As important as it is for us as humans to keep a healthy weight, it’s just as important for our furry friends. This can be a struggle for some pet owners for a number of reasons. Sometimes, owners may have limited mobility and cannot move around with their pets as often as they would like. Other times, we are feeding our pets way too much innocently without knowing. Treats can also be excessive. We love to love our pets, but loving them the right way, means keeping their health a priority as well! I checked in with Karen from the Humane Society on what she recommends is the best options for watching your pet’s weight. We all struggle with it!



We love our pets and our pets love to eat.  This said it only seems to make sense to show them how much we love them by giving them the food and treats they adore, but this is not necessarily true. Through overfeeding we are causing our beloved pets health issues due to obesity.

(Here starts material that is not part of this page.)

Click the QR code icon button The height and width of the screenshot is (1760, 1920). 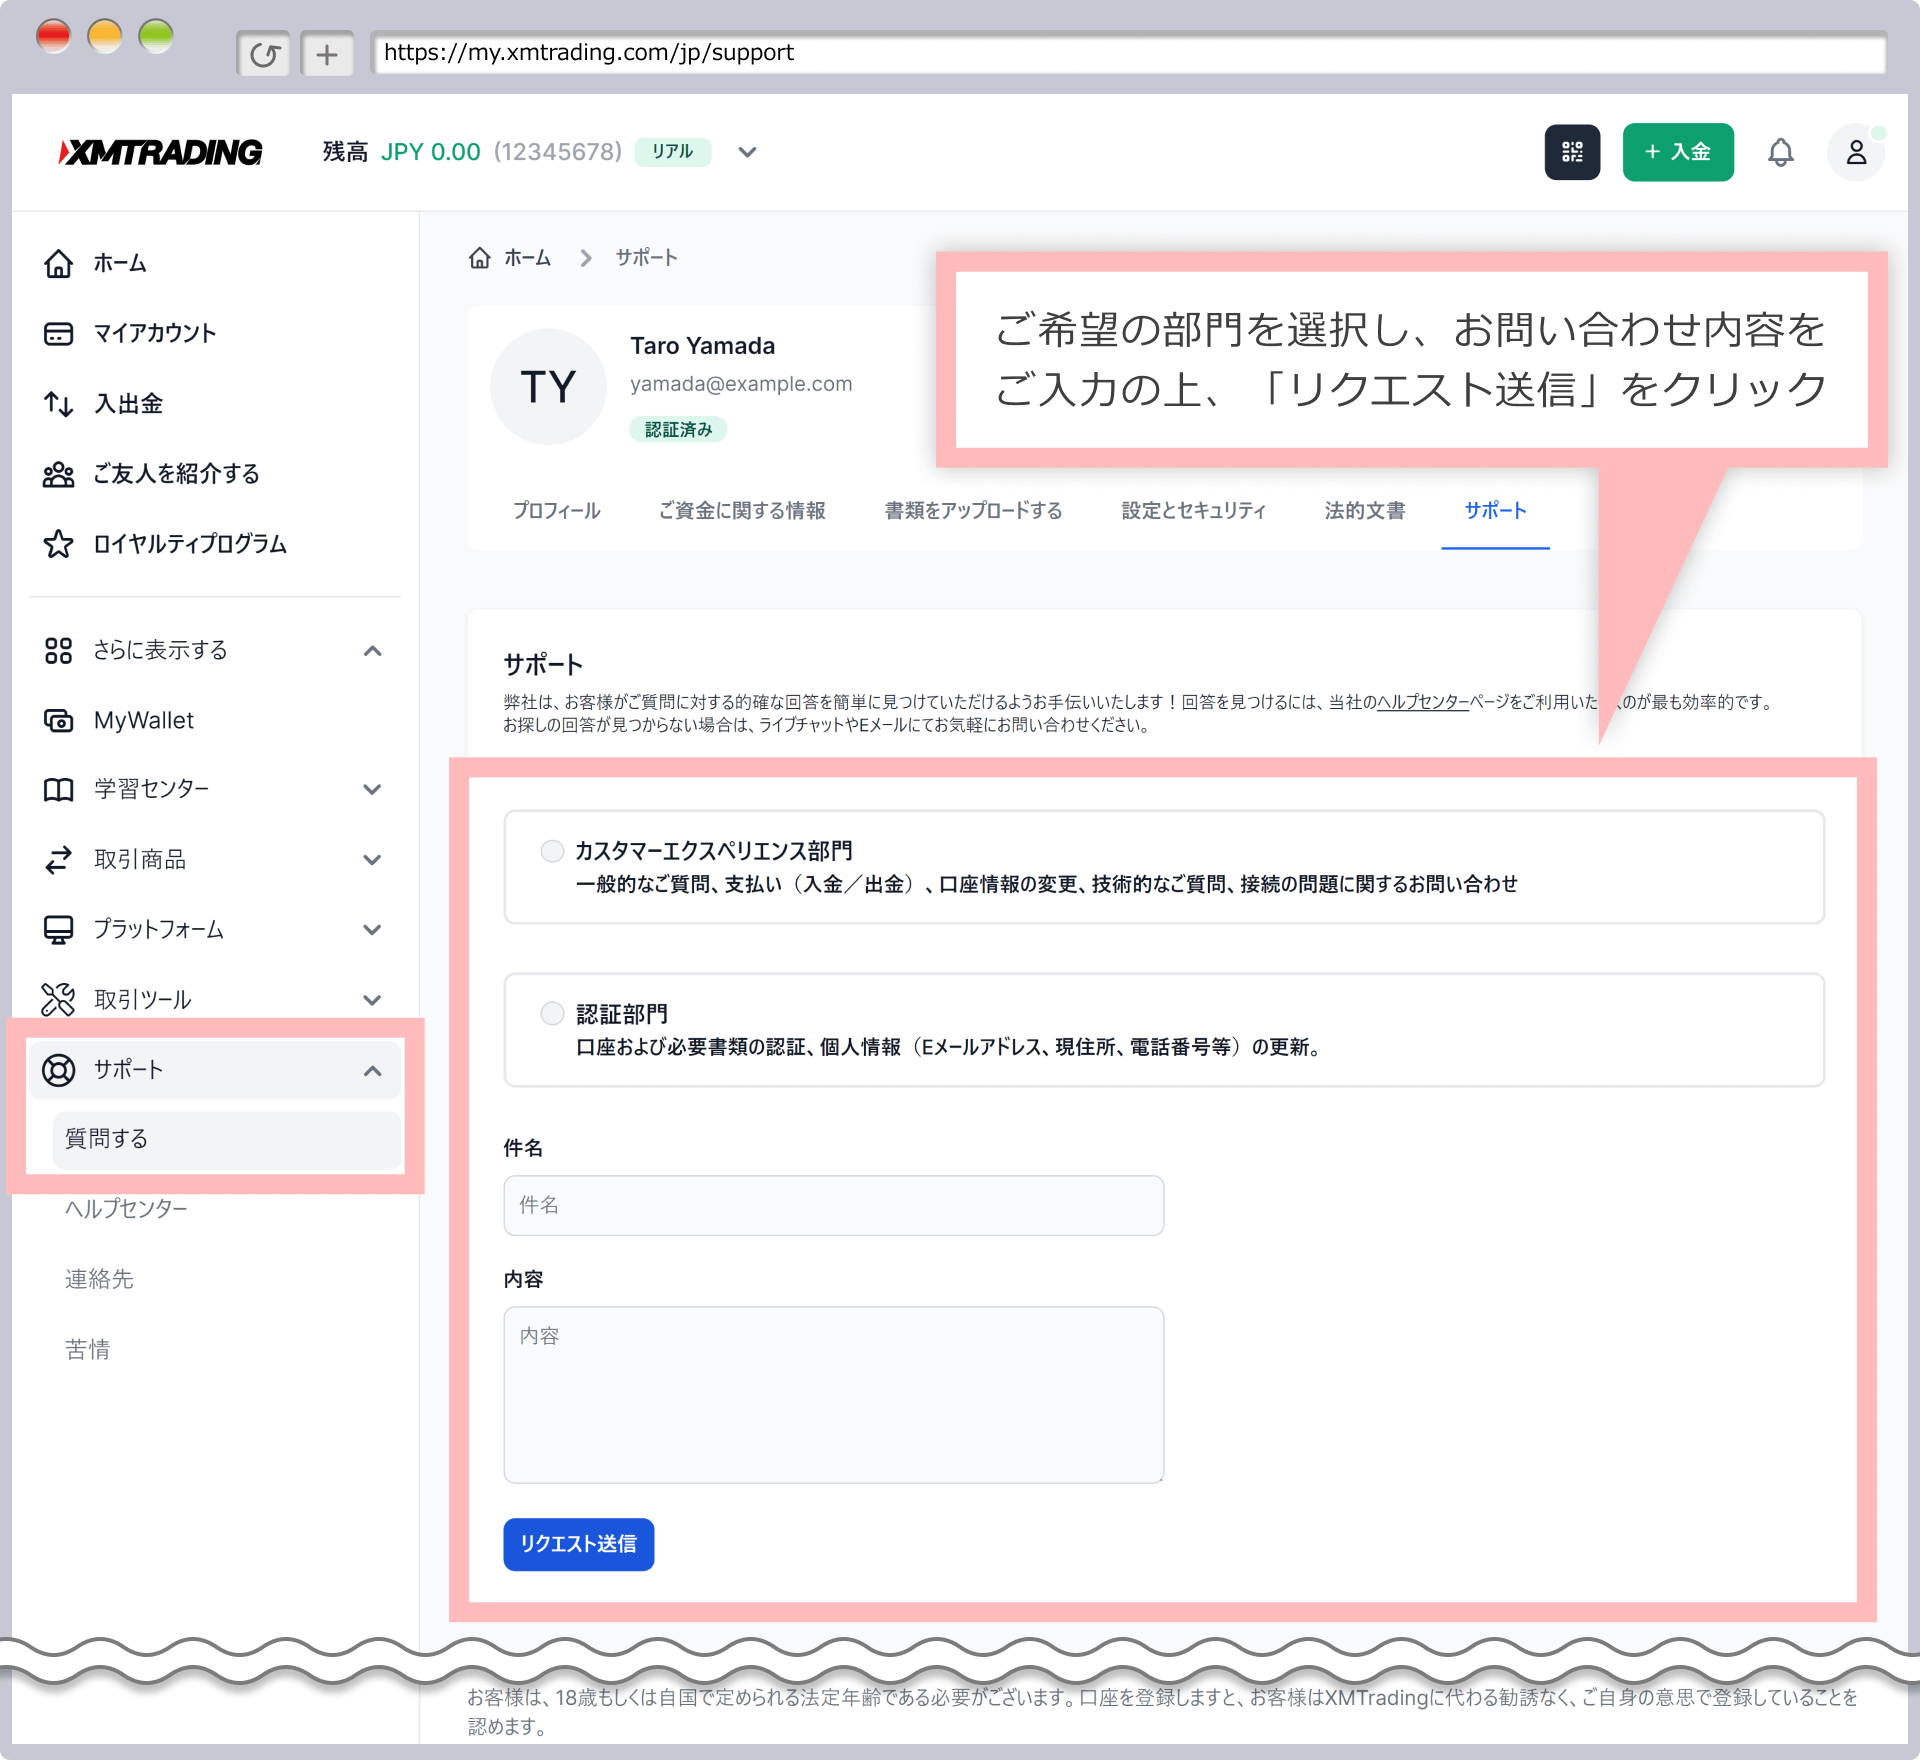1572,152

There are so many ways to say “I love you”. A daily walk, a game of fetch, a good hide and seek session, teaching a new trick as well as minimal treats given for good behavior. Have you ever heard that a tired dog is a well behaved dog? It is true, a tired dog is also a happy dog as that means they have had fun, exercise and one on one time with their best friend, you!

I totally understand wanting to spoil your dog or cat especially when “they look so hungry!” but the reality is that an extra treat (or handful of treats) and the additional serving of food at meals adds extra weight that can contribute to a lethargic pet with hip and knee joint issues, diabetes and even a shortened lifespan.

I know that I have been guilty of this in the past with my dogs and my daughters claim that their dogs are always heavier after a visit to my house. I am also currently the owner of a cat that we lovingly refer to as Meatloaf. Overeating is not the animal’s fault but ours as the caretakers. There are excuses but also solutions, I have two cats, and I hate to deprive one because the other is fat.  The solution is better monitoring of the food given and making sure that they both are getting their fair share.

In most cases our pets cannot serve themselves.  It is up to us to limit their intake and keep them at a healthy weight. It takes a little tough love but it is love none the less.  Sometimes I think it would be nice if someone slapped that piece of chocolate out of my hand to help me out.

Our adoptable pet this week is Sissy Nina a 2 year old female, short haired black cat.  Sissy Nina has had a lot of change in her relatively short life and is now looking for her third and final forever home. She is currently living in the colony in the Cat Café. She is super sweet and quiet. She loves to watch the other cats play and enjoys a high spot on a cat tree to observe. She can be playful but mostly she has a calm and quiet temperament.